Only about a third of the climate-damaging carbon dioxide released into the atmosphere in North America is offset by carbon removing activities, a government report said Tuesday.
Currently, North America produces more than one-fourth of the carbon dioxide released worldwide by burning fossil fuels and other activities, the U.S. Climate Change Science Program said in the report.
The report comes as top climate researchers from around the world meet in Spain to work on a new analysis on climate change, an increasing concern to scientists and policymakers worried about warming temperatures.
According to the new U.S. study, North America released 1,856 million metric tons of carbon into the air in 2003 — 85 percent from the United States, 9 percent from Canada and 6 percent from Mexico.
At the same time, growing vegetation and other sources took in about 500 million metric tons of carbon.
This is the first net carbon report for the region, said Tony King, lead researcher on the report and chief scientist at Oak Ridge National Laboratory.

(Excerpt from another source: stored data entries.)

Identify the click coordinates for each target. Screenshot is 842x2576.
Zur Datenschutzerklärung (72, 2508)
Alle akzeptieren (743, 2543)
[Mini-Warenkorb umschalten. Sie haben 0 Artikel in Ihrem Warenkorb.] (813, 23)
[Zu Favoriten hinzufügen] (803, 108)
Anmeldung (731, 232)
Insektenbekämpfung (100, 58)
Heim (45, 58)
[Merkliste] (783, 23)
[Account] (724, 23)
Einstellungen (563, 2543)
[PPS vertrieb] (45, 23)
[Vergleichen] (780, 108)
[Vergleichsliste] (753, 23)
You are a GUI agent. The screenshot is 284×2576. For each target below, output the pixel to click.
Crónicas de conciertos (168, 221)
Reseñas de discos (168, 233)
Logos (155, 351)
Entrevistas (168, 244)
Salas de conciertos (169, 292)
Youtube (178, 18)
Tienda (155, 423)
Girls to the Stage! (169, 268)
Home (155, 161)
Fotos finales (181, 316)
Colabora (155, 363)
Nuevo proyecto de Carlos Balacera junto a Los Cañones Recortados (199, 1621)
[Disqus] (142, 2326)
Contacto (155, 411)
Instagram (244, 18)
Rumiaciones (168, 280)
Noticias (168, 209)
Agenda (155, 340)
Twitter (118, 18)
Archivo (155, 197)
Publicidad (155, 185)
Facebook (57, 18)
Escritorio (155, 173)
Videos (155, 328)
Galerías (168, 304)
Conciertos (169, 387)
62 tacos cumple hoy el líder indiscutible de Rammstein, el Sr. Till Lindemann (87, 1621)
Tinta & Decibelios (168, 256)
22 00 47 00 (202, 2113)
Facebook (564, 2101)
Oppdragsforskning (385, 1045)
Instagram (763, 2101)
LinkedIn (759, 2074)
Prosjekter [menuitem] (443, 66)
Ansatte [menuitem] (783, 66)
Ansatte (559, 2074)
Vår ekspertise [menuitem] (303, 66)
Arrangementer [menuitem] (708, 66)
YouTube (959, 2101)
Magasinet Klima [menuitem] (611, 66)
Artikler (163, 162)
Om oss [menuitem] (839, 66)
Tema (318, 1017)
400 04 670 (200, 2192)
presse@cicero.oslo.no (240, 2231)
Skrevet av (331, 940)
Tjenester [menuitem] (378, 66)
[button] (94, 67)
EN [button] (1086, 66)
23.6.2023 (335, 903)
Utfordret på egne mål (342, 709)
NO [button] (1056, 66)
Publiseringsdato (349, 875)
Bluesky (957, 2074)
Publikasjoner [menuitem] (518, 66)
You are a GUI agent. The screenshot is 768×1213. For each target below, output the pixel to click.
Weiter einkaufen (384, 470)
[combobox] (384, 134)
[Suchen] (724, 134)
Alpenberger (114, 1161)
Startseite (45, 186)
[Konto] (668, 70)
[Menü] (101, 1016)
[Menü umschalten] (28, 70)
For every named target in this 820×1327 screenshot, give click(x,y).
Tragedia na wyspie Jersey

The amount of carbon taken up by North America had not been closely studied and some reports even suggested that enough was being absorbed to balance emissions, King said.
It is now clear that is not the case and North America is contributing to the worldwide increase in carbon dioxide in the air, he said.
In addition, King said, the main source of carbon dioxide absorption is regrowth of forests that were cut for agriculture or timber about 150 years ago. Because this regrowth is relatively new it is taking in carbon rapidly, but that rate will decline as the forests age, he said.
"Actions to reduce fossil fuel emissions are going to be required if we are interested in mitigating the effects" of climate change, added Lisa Dilling of the University of Colorado, co-lead author of the report.
"More than half of the electricity produced in North America is consumed in buildings, making that single use one of the largest factors in North American emissions," the National Oceanic and Atmospheric Administration said in a press release announcing the report. "In the United States, 67 percent is used in buildings.
"In 2003, the carbon dioxide emissions resulting from energy consumed in United States buildings alone were greater than total carbon dioxide emissions of any country in the world except China," NOAA added. "Energy use in buildings in the United States and Canada, including the use of natural gas, wood, and other fuels as well as electricity, has increased by 30 percent since 1990, corresponding to an annual growth rate of 2.1 percent.
"In the United States, the major drivers of energy consumption in the buildings sector are growth in commercial floor space and increase in the size of the average home," NOAA said. "Carbon emissions from buildings are expected to grow with population and income."